Dwight H. May, James M. Bivins, II, Moultrie, for Miguel Carranza.

Charles M. Stines, Asst. Dist. Atty., Moultrie, H. Lamar Cole, Dist. Atty., Valdosta, for State.

Michael A. Caldwell, Delong, Caldwell, Logue & Wisebram, L.L.C., Atlanta, for Amicus Appellee.

Steven R. Wisebram, Delong, Caldwell, Logue & Wisebram, L.L.C., Atlanta.

HUNSTEIN, Justice.

We granted Miguel Carranza's application for writ of certiorari to consider whether under the facts in this case, law enforcement officers were required to obtain a warrant before entering Carranza's home either to arrest him or to conduct a search. Because we find that in the absence of any exigent circumstances the officers were required to obtain a warrant, we reverse in part the Court of Appeals. State v. Carranza, 217 Ga.App. 431, 457 S.E.2d 699 (1995).
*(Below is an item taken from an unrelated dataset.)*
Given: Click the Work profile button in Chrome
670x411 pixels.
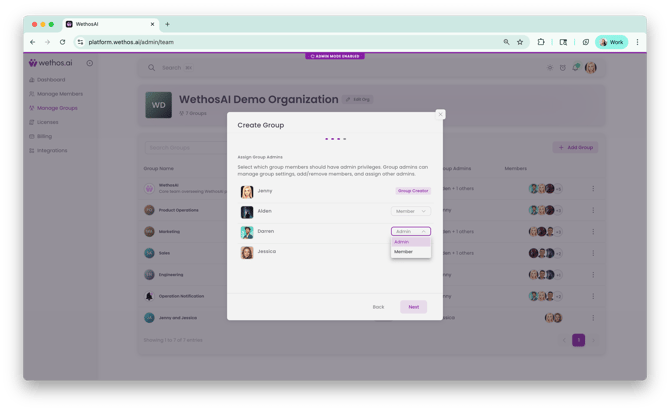Looking at the screenshot, I should tap(611, 42).
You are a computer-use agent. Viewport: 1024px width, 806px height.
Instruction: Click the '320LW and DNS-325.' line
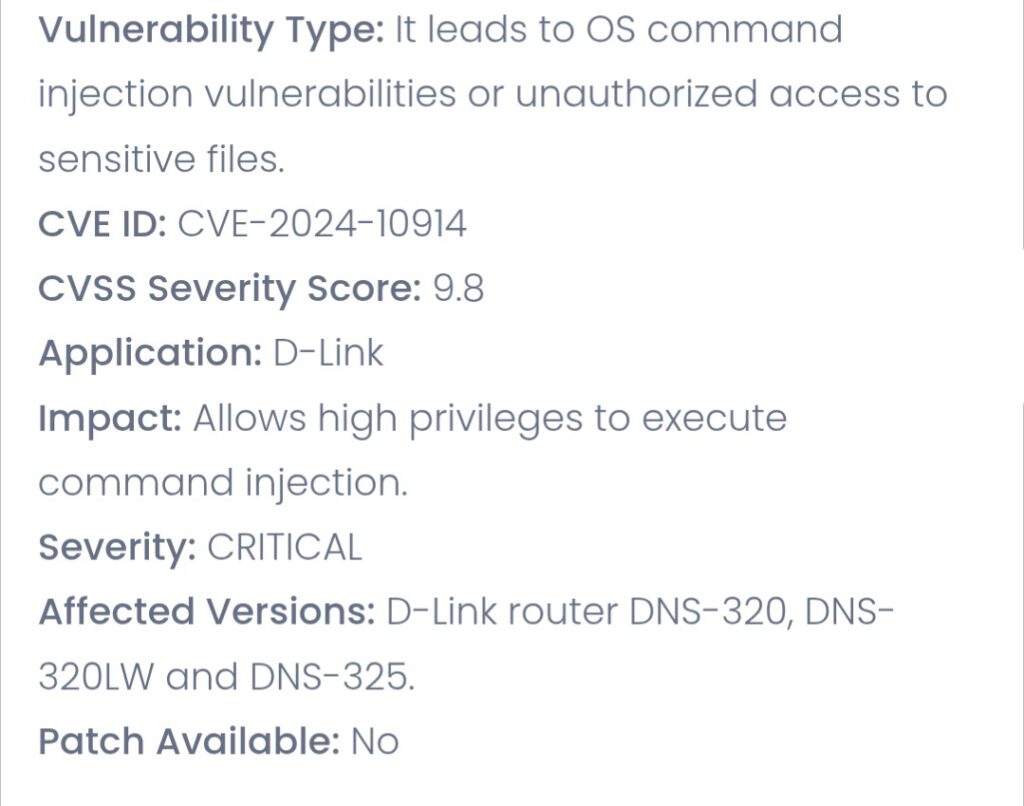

This case involves what is known as a "buy-bust" procedure. An undercover informant was sent by agents of the U.S. Immigration and Naturalization Service and local law enforcement agencies to Carranza's home to arrange the purchase of fraudulent documents (e.g., social security and green cards). The informant wore a radio transmitter ("body bug") under his clothing so that the conversation in the home could be electronically monitored by officers outside the home. See OCGA § 16-11-66. The evidence established that the officers overheard a conversation in which the parties discussed how the documents were falsified, how falsified documents could be obtained from a source in California, and an agreement to obtain such documents for the informant. Pursuant to a pre-arranged verbal signal, the informant alerted the officers that the money for the falsified documents had been exchanged. Upon hearing that signal, the officers rushed to the door of Carranza's home, announced "ready," and, with weapons drawn, entered the home by opening the unlocked front door. It is uncontroverted that the officers acted without an arrest or search warrant. Carranza was arrested and falsified documents were found in his wallet. Carranza's 18-year-old wife, an illegal immigrant who spoke no English, led officers to other falsified documents. Carranza was subsequently taken to the police station where, after being read his Miranda rights, he made an incriminating statement.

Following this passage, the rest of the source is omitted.